Максим Ярошевский: Собственно, планы каковы?
Олег Козловский: Планы по всей этой истории: в первую очередь я буду стараться привлечь к ответственности, ко всей возможной, тех, кто это организовывал. Я бы, конечно, хотел, чтобы ответственность понесли сотрудники ФСБ, которые это продумывали и придумывали, и военное начальство, которое, я уверен, тоже было к этому причастно. Потому что понятно, что это затевалось все на более высоком уровне, а военкомат исполнял роль инструмента. Но, во-первых, нет у меня никаких юридических доказательств на данный момент. Т есть есть разговоры, есть конфиденциальные сведения, которые невозможно юридически подтвердить.
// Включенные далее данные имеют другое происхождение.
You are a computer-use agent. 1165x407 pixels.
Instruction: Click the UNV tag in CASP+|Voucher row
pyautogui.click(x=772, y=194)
Во-вторых, то, что военком, то, что врачи некоторые в военкомате выносили заведомо незаконные решения, они все равно за это должны отвечать, они понимали, что это незаконно. Пусть им кто-то давал какие-то указания, но они ставили свои подписи, они брали на себя ответственность, значит они должны эту ответственность понести. Я буду добиваться по всем линиям того, чтобы эти люди понесли ответственность за свои решения. Во-первых, я буду обращаться в Министерство обороны с тем, чтобы дисциплинарные взыскания были. Конечно, я буду добиваться того, чтобы сняли с должности главу военкомата. Кстати, когда я пришел в среду в военкомат с тем, чтобы встать на учет, конечно, военкома там не оказалось, как я и ожидал. Но пришлось общаться с его заместителем. Я буду добиваться возбуждения уголовного дела о превышении полномочий. Причем возможно, что будут это пытаться подвести под халатность. Но моя позиция состоит в том, что это не было какой-то случайностью, какой-то ошибкой, что все нарушения были преднамеренные, и военные прекрасно понимали, что они нарушают закон. Кроме того я буду обращаться в суд с гражданским иском и требовать компенсации морального вреда.
Максим Ярошевский: Что-то можешь пожелать сотрудникам ФСБ?
Олег Козловский: Сотрудникам ФСБ я могу пожелать хорошего здоровья, чтобы они обязательно дожили до того момента, когда все архивы будут открыты, и все имена будут установлены, и все понесут ответственность свою.